With regards to the 8300 graphics card, it seems there have been a couple of minor issues with it and SU: http://groups.google.com/group/SketchUp/web/graphics-card-feedback?hl=en Probably worth investigating, just in case.
-
If you can wait, I'd get the i7 Core mobile CPU laptops coming out later half of this year. The multi-threading almost halves your rendering times. Worth the wait I'd say.
If not I recommend http://www.pcspecialist.co.uk you can build one with 512MB Nvidia 9600M GT graphics card for under Β£1000 pounds. I have one and the diffault setting makes sketchup lines look super SMOOTH! without anti-aliasing turned on! Incredable for presentations n walkthroughs.
I'd be honest with you PCSpecialist are not really the best quality as mine broke under a year (arguably not their fault as my GPU, the 8600M GT died and if you read internet forums this card is dying at a dispropotionate rate on all manufacturers laptops including Apple) but their service is incredable. They didn't ask any questions had it sent back and upgraded my chasis (Old Chasis had a 8600M GT which died) with new GPU all for free! Sent back to me in a week. So basically I got a free upgrade from them.
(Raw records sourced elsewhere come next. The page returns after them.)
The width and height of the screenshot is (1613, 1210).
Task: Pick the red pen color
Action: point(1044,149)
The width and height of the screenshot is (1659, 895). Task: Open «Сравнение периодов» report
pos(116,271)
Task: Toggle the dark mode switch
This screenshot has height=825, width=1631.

The 9600M GT gives amazing default display quality.
-
@eduardonl said:
Thanks for the quick reply Remus!
Would this be any good?
Intel E5200 Core 2 Duo
Geforce 9300 512mb
4096mb / 4GB DDR2 800Mhz
500GB 7200rpmAMD Phenom X3 8650+
Geforce 8300 HDMI, DVI
4096mb / 4GB DDR2 800Mhz
750GB 7200rpmWhats your budget?
-
Not a core i7 budget going by those specs
-
No but getting a smaller Hardrive like 250GB and a better Graphics Card would be a good trade off. I only use 160HD on my laptop. Just dump all your work on a external HD. They are dirt cheap anyway.
-
@plot-paris said:
I do! I do!!! and as a matter of fact, I am writing this with the bespoken beast on my lap, listening to 'Air' by Johann Sebastian Bach from it's in-built 5.1 Cinematic Surround Sound speaker system (with subwoofer - in a laptop!).
(and, admittedly, my shoulders are still sore from carying it during my travel from London to the south of Germany two days ago )
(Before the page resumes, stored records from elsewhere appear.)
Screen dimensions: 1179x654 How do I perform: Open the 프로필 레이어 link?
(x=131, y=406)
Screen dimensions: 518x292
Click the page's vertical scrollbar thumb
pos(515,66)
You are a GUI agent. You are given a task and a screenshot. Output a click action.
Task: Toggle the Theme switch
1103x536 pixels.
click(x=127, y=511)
Which spec was this (ie processor and video card? - and how do you find it for performance with SU?
@unknownuser said:
If not I recommend http://www.pcspecialist.co.uk you can build one with 512MB Nvidia 9600M GT graphics card for under Β£1000 pounds.
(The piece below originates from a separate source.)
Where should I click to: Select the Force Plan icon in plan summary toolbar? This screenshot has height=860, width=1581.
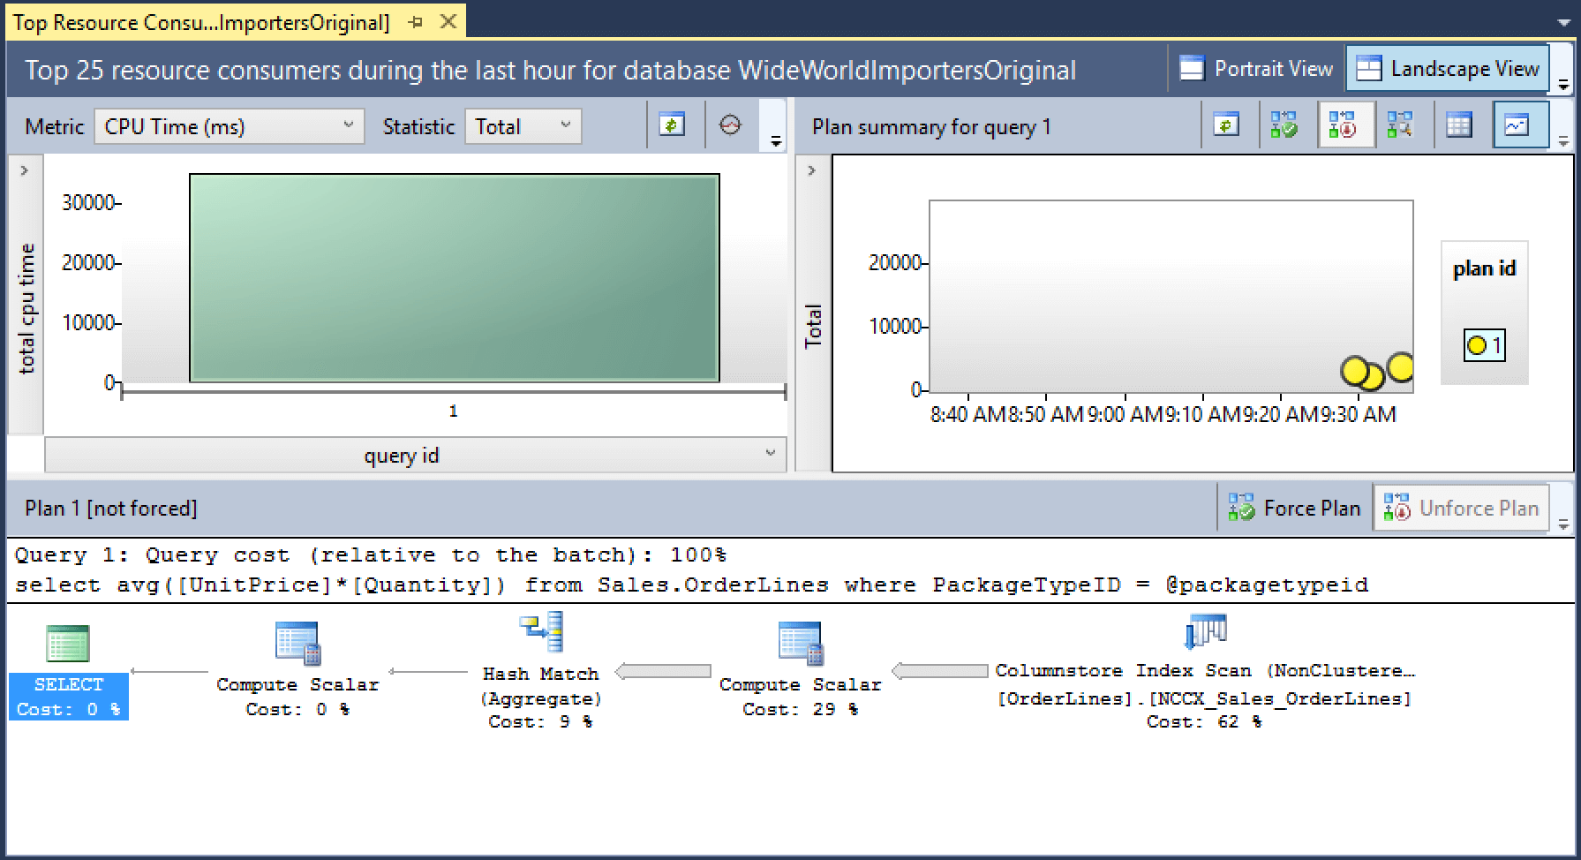tap(1284, 124)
I couldn't see any option for choice of graphics on their laptops!!!
-
As a reference, my latest Unibody Mac managed 15.8 fps on the cube test. So yeah yours sounds like a beast.
-
I'm waiting for my new Aspire to arrive and will test it out.
I just ran the test on my desktop with the following results
Scene 1 = 38.6 F/ps
Scene 7 = 0.2 F/psIt'll be interesting to see the comparison.
-
Jakob,
The second of those 3 skp files isn't my cube test, it's the same as the first skp file.
I did a full OS reinstall a few weeks ago, so I thought I'd run the cube test again- I got 15.0 fps on the 3rd run, my 3-yr-old laptop specs below. That's actually a 2.9 fps improvement on when I ran the test a year and a half ago (hardware unchanged except for new bigger C:drive, but same speed). Either SU got faster (don't think so), updated graphics drivers really work or the full reinstall has really paid off!
-
It has quite formidable specs with an Intel Core 2 Duo CPU with 2.5 GHz, 4.0 GB of ram, two 300 GB hard drives and a NVidia Geforce 9650 Grafic Card.
it runs really smooth with SketchUp (better than any other computer I called my own so far). you can test it yourself. use the attached benchmark_test.skp model to try your old computer for comparison (simply open the model, then open the ruby console (under Window > Ruby Console) and type in Test.time_display. hit enter and wait for the results to be displayed.
benchmark_test.skp
The Acer Aspire 8920 running with SketchUp 7 under Windows 7 Beta achieved the following results (average of three runs each):Scene1 = 51.5 fps
Scene7 = 0.4 fpswith Jackson's Cube model it did it with 17.3 fps
SU Frame Rate Test File 080710.skp
I am sure, this laptop isn't exactly best value for money - to be honest it is hardly a real laptop (more a portable desktop). but if you want some serious power, and most importantly, an 18.1" True HD widescreen display alongside a Blue-Ray drive, this machine will make you a happy man!